I am currently restoring a Partner 22 GBI leaf blower and facing some weird issues. I have removed the carb, cleaned it in the ultrasonic and restored everything to factory settings.

After running some tests today I am facing the following behavior. The engine starts even without choking it after 1 or 2 pulls, so I guess it gets a good amount of fuel. The engine will then idle, but the speed it idles is different on almost every start. After a couple of seconds idle RPM becomes very unstable. It revs up, starts dying down, then idle on a really really low RPM for a second or two where you'd think it will die now, then it recovers to a more or less stable RPM again for a couple of seconds before starting to surge again.

Now the weird thing is that these fluctuations are not really rhythmic but completely random (sometimes it runs fine for 10 seconds, sometimes for 2 seconds) so it does not seem like there is a bad feedback cycle. Eventually a surge happens, it slows down and then dies. Ususally the engin runs for 20-40 seconds before randomly dying down.

What am I looking at here? I am really confused, no adjustment of the mixture screw (it has no high speed needle) really did any meaningful change to the behavior above...

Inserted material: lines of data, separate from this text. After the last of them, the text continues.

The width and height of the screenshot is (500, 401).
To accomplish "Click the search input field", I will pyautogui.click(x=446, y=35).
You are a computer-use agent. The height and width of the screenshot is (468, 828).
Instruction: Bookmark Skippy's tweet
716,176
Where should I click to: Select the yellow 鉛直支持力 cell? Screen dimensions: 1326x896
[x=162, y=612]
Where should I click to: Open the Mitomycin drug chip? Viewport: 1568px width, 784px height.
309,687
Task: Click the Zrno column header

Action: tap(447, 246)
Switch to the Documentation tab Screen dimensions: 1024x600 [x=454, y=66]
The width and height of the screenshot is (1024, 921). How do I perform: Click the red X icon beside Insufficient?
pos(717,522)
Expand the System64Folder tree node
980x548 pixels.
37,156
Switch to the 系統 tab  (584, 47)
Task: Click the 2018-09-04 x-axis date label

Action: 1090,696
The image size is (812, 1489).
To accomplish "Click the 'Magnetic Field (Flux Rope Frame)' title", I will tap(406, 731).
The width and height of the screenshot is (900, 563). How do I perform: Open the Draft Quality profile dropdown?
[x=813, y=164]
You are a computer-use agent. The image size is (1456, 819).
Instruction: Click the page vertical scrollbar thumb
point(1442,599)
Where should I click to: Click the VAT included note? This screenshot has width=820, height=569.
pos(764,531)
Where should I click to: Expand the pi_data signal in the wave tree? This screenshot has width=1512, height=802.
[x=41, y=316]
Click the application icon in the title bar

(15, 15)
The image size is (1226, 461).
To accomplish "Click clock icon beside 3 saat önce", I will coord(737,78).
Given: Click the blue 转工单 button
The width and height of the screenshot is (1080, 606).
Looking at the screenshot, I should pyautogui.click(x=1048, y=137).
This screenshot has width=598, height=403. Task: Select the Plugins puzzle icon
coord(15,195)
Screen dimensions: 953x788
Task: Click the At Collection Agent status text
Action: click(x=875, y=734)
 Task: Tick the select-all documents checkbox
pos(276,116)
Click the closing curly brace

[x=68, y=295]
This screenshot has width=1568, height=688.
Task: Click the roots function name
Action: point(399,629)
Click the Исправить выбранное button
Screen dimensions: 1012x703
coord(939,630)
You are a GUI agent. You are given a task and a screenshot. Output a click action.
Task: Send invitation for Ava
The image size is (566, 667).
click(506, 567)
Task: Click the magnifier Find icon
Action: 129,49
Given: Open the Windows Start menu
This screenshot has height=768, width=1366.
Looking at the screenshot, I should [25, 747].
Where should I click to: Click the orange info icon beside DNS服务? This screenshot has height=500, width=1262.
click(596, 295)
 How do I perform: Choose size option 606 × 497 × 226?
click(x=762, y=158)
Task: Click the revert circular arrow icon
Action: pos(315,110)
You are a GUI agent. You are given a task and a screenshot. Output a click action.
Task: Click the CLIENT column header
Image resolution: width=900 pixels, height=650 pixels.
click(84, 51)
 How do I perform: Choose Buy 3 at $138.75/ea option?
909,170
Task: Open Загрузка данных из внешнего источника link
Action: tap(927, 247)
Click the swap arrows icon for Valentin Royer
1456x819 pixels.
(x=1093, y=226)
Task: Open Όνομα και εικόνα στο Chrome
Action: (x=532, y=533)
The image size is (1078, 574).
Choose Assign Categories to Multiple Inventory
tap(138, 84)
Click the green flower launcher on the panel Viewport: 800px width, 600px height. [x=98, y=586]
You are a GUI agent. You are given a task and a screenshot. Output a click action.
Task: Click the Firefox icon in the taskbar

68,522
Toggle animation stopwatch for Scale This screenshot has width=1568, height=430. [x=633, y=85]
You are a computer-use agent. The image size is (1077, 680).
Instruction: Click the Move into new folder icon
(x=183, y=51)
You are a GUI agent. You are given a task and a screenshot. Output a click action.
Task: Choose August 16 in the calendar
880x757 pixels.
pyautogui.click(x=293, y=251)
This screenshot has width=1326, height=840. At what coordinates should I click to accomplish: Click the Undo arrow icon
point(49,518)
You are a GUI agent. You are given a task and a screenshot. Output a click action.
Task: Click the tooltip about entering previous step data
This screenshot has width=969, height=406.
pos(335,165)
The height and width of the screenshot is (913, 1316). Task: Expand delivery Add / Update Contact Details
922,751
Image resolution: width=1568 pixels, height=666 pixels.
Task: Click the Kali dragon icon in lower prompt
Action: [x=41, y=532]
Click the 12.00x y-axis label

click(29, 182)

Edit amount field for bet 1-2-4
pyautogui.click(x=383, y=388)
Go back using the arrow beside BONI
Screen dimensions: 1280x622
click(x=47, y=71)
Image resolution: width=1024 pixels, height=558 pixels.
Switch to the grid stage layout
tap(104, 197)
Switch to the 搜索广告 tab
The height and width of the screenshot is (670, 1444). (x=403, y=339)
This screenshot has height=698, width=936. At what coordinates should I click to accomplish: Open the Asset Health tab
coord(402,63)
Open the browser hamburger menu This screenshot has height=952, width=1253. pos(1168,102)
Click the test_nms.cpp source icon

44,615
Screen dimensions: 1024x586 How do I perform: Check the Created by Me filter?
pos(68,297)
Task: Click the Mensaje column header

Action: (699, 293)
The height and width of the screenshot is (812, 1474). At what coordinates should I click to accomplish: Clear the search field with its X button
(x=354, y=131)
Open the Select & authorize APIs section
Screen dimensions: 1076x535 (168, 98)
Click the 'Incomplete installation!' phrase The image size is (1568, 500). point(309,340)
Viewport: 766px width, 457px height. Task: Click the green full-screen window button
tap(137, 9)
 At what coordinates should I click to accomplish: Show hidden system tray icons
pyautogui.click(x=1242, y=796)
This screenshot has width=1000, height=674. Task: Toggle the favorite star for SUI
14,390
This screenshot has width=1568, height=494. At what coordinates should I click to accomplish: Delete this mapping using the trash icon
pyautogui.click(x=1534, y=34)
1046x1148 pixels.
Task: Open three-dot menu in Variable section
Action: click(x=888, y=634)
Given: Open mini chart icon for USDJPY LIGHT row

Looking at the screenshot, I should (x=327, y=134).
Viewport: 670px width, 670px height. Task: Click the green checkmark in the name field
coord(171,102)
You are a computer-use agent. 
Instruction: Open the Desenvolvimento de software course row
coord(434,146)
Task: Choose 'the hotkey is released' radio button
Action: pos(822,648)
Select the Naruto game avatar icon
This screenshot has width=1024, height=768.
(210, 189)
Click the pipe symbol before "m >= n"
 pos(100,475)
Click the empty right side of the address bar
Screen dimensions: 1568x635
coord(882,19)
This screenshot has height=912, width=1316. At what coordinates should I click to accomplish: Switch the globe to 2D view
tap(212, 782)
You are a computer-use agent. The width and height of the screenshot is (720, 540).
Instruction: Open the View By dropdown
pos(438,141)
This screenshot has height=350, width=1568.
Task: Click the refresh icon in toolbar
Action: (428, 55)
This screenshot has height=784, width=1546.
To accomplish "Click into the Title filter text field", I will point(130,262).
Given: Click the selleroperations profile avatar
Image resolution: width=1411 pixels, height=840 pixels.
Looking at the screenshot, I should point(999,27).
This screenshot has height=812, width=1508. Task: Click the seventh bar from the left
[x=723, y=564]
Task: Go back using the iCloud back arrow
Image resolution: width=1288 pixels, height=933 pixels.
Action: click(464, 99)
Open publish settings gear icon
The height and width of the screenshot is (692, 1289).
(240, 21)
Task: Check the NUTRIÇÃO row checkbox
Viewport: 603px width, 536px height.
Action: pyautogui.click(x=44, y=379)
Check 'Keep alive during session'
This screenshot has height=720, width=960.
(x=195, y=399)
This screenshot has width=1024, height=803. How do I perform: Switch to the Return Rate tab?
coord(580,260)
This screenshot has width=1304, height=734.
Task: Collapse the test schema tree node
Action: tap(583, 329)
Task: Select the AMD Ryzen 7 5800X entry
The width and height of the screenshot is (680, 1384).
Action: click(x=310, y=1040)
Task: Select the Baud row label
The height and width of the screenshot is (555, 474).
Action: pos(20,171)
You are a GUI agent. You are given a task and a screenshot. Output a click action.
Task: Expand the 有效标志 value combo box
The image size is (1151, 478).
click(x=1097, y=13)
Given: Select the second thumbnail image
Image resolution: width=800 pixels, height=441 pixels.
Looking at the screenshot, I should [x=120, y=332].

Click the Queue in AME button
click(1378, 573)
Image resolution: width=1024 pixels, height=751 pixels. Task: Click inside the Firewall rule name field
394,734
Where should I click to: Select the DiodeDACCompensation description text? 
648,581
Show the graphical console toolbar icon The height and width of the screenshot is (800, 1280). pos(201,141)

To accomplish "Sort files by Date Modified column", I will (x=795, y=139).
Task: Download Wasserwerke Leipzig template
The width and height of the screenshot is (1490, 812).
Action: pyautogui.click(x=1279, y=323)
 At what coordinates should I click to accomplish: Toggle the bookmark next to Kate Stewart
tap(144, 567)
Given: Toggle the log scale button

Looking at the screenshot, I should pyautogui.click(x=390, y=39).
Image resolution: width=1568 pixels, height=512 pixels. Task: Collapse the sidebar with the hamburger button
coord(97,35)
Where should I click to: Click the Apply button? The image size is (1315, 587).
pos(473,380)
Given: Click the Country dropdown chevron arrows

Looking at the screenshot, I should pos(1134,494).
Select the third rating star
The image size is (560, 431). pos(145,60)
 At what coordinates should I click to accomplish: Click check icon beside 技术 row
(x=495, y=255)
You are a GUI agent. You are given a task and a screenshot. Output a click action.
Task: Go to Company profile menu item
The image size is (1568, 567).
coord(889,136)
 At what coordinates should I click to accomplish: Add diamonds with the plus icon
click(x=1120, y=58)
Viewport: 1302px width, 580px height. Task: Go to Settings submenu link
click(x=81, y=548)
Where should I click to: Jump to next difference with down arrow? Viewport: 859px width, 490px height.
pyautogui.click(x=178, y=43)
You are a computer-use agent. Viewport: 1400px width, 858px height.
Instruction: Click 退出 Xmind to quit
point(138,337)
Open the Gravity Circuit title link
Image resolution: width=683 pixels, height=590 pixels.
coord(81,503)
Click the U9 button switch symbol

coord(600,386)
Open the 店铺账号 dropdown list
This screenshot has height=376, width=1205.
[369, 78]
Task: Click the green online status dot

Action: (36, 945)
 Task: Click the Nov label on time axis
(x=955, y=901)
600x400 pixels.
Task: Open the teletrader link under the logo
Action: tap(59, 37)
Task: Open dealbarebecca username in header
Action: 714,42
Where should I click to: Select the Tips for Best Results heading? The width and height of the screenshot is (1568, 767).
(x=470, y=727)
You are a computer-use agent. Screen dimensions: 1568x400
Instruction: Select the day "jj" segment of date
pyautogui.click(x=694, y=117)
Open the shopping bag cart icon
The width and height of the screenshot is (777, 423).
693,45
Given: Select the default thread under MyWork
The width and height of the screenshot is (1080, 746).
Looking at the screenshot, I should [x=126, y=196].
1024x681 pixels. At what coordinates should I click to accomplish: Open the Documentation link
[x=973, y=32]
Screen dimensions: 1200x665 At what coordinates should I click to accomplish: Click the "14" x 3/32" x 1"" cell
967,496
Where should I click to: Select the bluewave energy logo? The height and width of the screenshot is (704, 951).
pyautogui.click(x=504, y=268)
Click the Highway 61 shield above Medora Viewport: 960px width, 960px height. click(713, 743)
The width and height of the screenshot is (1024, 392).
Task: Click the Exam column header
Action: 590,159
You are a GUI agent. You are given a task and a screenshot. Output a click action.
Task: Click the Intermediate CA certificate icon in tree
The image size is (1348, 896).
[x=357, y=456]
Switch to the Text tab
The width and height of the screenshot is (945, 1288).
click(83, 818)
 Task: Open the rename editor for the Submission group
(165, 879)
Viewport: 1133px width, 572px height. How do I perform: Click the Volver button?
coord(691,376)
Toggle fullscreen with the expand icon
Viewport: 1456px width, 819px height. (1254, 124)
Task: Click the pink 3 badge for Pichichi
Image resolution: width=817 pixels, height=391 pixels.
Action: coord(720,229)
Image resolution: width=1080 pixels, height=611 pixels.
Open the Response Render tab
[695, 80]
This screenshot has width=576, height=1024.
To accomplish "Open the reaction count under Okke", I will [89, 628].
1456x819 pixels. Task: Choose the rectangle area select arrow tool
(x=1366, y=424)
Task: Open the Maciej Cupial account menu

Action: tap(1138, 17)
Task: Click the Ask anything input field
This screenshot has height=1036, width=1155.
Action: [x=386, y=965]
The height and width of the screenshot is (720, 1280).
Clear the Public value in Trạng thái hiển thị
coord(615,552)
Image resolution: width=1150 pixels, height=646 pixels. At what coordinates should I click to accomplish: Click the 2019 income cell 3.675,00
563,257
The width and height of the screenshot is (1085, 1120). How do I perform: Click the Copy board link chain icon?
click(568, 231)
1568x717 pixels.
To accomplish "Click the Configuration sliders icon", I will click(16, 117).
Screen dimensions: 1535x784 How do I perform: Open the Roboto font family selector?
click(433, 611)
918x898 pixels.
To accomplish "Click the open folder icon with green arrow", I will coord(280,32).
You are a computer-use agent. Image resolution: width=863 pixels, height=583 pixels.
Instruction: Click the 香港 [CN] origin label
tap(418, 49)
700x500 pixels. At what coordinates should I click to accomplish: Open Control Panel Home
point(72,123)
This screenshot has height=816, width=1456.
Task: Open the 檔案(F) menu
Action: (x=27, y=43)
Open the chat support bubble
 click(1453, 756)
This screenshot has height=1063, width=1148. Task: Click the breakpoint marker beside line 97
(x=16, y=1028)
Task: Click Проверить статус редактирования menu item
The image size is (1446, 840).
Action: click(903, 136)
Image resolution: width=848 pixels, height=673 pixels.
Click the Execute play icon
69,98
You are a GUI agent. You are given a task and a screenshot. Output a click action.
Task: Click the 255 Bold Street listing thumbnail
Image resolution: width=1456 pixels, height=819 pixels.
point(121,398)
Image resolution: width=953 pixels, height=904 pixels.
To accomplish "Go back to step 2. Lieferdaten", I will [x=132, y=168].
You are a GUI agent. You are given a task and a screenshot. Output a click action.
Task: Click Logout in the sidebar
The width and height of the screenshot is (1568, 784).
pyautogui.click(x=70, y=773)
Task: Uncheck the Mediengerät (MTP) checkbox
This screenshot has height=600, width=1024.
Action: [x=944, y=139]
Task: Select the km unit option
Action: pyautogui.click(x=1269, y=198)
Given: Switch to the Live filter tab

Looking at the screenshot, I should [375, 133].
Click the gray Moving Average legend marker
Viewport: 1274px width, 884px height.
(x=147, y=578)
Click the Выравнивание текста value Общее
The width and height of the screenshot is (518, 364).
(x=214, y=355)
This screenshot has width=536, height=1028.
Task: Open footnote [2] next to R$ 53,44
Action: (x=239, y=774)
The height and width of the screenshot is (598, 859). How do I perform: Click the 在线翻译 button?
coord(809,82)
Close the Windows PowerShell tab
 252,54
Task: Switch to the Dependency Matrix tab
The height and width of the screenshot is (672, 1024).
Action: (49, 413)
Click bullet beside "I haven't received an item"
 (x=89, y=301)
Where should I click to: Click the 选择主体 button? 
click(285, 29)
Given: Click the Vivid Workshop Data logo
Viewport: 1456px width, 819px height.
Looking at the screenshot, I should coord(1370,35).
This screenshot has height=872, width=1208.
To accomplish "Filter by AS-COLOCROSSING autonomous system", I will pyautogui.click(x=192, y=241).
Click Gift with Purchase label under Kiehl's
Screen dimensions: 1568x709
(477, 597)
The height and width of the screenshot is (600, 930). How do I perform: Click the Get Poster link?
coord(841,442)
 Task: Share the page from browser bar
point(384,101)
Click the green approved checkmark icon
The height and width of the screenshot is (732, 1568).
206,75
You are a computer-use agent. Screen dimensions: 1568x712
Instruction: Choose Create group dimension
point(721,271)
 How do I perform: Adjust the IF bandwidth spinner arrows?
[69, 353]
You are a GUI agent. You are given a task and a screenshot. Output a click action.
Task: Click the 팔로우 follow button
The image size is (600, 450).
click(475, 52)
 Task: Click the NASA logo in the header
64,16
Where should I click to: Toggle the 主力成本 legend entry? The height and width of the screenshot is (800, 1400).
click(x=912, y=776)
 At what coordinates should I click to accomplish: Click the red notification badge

  • How does it run under throttle? Also, did you check the reed valve to ensure it was in good shape? (I'm assuming it has one, as most 2-strokes do.) Oct 12, 2022 at 21:10
  • When it runs rough and almost dies at low RPM applying some throttle helps. Generally applying some throttle makes it run smoother. Running it under full throttle keeps it alive for some 10 seconds or more before it suddenly shuts down immediately. The diaphragm is fine with regards to fuel supply, I have not disassembled the engine too much yet to check the reed valves. However when removing the carb and dumping some fuel or starter fluid into the engine it also does not work reliably. Sometimes you have to pull 10 times to have it run with starter fluid, sometimes immediately Oct 12, 2022 at 21:23
  • So yea, might not be entirely carb related. Oct 12, 2022 at 21:23
  • 1
    Did it run at all before the carb was re-worked? If so, was that idle also unstable?
    – George
    Oct 13, 2022 at 2:12
  • Poor running may be attibuted to; carburetor, vacuum leak, ignition, worn cylinder, sticking piston rings, etc. Most small engines use magneto ignition systems. A simple compression test pull starting should result in decent resistance. A spark test, plug removed and plug wire on it with plug base grounded to the cylinder head - pull starting should show good spark. The carb gasket must not be torn or have any breaks otherwise a vacuum leak may occur to interfere with engine running. 2-stroke carbs can be difficult to repair, using crankcase vacuum to operate the diaphragm pump.
    – F Dryer
    Oct 14, 2022 at 0:54

1 Answer 1


This engine was almost driving me nuts! I had left it a couple of days and then went back looking at it. I removed the carb, inspected it for any issues including the gaskets, put it on again, started working the needle a bit and suddenly it worked perfectly and reliably.

I then went on to fix the kill switch which meant I had to remove the carb again to get to the switch. After finishing that I mounted the carb again and what do you know, it is back to the old unreliable running, maybe even worse. I was working the needle and tried removing and installing it again, making it worse and worse until it stopped starting alltogether.

Eventually I realized that one of the screws that holds in the carb seemed to vibrate quite a bit and rotate a little bit. The inner threads of the engine where the carb is screwed into were almost stripped. The rotation of the screw actually caused to sometimes "bite enough" which is when it was running nice and eventually it was rotating loose enough to create a vacuum leak which is when it started surging which in return caused it to vibrate faster until it created a seal good enough again to prevent the vacuum leak.

At least that is my understanding of what happened. At the bottom of the hole the threads were still fine, so by fabricating a longer version of the screw i was able to secure it better and now everything works fine.

So while I am not 100% sure if this is really what it was I believe this is most likely what happened.